Wednesday, August 30, 2000

IRS enslaves 'free' people

We must destroy our income tax code because it is wrong.

The Declaration of Independence mentions a few of our inalienable rights: “Life, Liberty, and the Pursuit of Happiness.” The first right mentioned is the individual’s right to his own life. The Declaration declared it; the Constitution used it as its underlying principle. This right is the most important. From this right, all others flow. It is this right that our income tax code violates.

A government must raise money to carry out its proper functions, but in so doing it must not violate rule number one — the individual has the right to his own life.
Rights are not to be voted away (those that think they can need to look up the definition of “inalienable.”) For example: two individuals enter a store and vote to take money from the store owner against his will. Although the owner objects, he is outvoted. He is robbed. The owner has a right to his property; this cannot be voted away, but it can wrongly be taken away by force. It is not acceptable to solve your problem by violating someone else’s rights.

Today’s politician does the same thing with just a little twist: the politician encourages individuals to vote for him and in exchange, the politician will do the robbing and share the booty with those that voted for him.

This twist describes many of our taxes: income, Social Security, Medicare. They are wrong because they violate rule number one. The fact that they were voted into law (and for the income tax, added to the Constitution) does not make them right.
Our current income tax code takes from the individual against his will (also known as stealing), stealing from the individual his life, his productivity.
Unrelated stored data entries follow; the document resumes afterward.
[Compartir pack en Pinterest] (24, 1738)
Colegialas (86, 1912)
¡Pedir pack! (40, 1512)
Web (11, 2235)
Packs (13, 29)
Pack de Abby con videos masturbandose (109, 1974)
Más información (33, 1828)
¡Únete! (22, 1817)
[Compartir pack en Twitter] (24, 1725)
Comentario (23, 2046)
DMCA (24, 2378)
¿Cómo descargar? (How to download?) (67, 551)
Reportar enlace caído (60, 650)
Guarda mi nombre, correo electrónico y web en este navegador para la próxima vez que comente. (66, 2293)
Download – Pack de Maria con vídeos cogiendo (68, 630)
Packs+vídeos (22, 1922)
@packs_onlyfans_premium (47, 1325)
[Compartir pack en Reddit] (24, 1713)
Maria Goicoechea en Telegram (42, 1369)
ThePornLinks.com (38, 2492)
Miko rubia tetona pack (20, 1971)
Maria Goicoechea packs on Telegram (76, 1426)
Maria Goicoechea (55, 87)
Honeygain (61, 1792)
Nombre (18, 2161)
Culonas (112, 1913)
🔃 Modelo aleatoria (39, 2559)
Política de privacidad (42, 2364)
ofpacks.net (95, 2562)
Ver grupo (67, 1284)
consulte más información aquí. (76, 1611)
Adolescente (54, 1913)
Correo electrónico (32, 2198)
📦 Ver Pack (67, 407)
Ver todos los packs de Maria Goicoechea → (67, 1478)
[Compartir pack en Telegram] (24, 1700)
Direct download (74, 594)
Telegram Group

On a personal level, we all face the daily challenge of raising money to provide for our own existence. We choose to observe or violate rule number one. In observance, some choose to earn money to trade for items such as food. In violation, some choose to steal from someone else to provide for their existence. Our government now chooses the latter. Why? It is not acceptable to solve your problem by violating someone else’s rights.
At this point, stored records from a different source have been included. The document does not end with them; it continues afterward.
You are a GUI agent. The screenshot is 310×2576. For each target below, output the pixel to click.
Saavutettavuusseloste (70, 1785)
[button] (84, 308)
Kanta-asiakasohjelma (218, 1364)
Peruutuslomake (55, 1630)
When our country was formed, the brilliant founders realized and put into writing that an individual has the right to his life. Even so, they chose to live with a contradiction — slavery. A system that is based upon the principle of the individual’s right to his life cannot survive for long while violating that very premise. Many decades passed and many lives were destroyed before that violation of rule number one was corrected.

Several decades after slavery was ended, our government created laws that again violated rule number one — income taxes, Social Security taxes, Medicare taxes. In effect, enslavement again. Instead of some individuals’ productivity being enslaved 100 percent, we now have the productivity of all individuals approaching 50 percent enslavement.

Detractors will claim that, “this is not slavery.” Bunk. Refine it down and you will find the essence of slavery to be, “the continual taking by force the productivity of an individual.”

Again, it is a contradiction for our system of government to be based upon the principle that the individual has the right to his own life, yet by force take up to 50 percent of the individual’s life and productivity.

The United States is the only country that put into writing that the individual has the right to his own life, and the only country to use that underlying principle to craft its Constitution. Other forms of government based upon socialism, communism, Nazism, fascism, etc., do not believe that the individual has the right to his life; instead, they believe the individual belongs to the government (a slave/master relationship).

Our government in the past has raised money by means that were consistent with rule number one and can do so again. Our government instead chooses enslavement. Why? Slavery was wrong before because it violated rule number one, slavery is wrong again for the same reason. Today, those that do not object to slavery are either ignorant or evil.

First, our tax system must be labeled for what it is — slavery. And second, it must be corrected. Who has the right to your life? Is slavery acceptable to you?